Because of threats to government funding, community based organizations that provide HIV prevention programs diversify their sources of income by seeking non-governmental funding, including funding from foundations. This survey of foundations across the United States asked questions about the amount of money they spend on AIDS and HIV prevention, the types of prevention projects and populations their grants served, and the sources of AIDS information used by the foundation staff. The results were then compared to the types of projects known to be effective and to the populations most at risk for HIV infection. These organizations funded a diverse range of HIV prevention programs, with a total of 583 grants worth over $8.1 million. This represents almost a quarter of all AIDS-related funding by foundations in the United States.
  • HIV prevention grants represented 52% of all AIDS-related grants
  • The average HIV prevention grant was for almost $14,000, ranging from $750 to $1.4 million.

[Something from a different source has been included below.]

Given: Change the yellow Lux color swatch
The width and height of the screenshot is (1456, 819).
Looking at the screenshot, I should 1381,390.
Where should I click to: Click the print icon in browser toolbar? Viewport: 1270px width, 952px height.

  • Public policy, capacity building, outreach and technical assistance were among the most frequently funded HIV prevention programs.
  • Some useful HIV prevention programs, such as condom distribution and needle exchange, were rarely funded. • Women and youth received 25% of the funding for HIV prevention.
  • More grants targeted the general population than drug users, gay men or ethnic minorities, although these groups contain more people at risk for HIV infection.
  • Print media, site visits and colleagues were the main sources of AIDS related information for funders.
  • Better sources of information are available to help funders gauge the effectiveness of proposed programs.
  • Several factors (such as using culturally relevant language, providing creative rewards for participants, designing flexible programs and creating a forum for open discussion) that make HIV prevention programs more effective are provided for use when evaluating programs.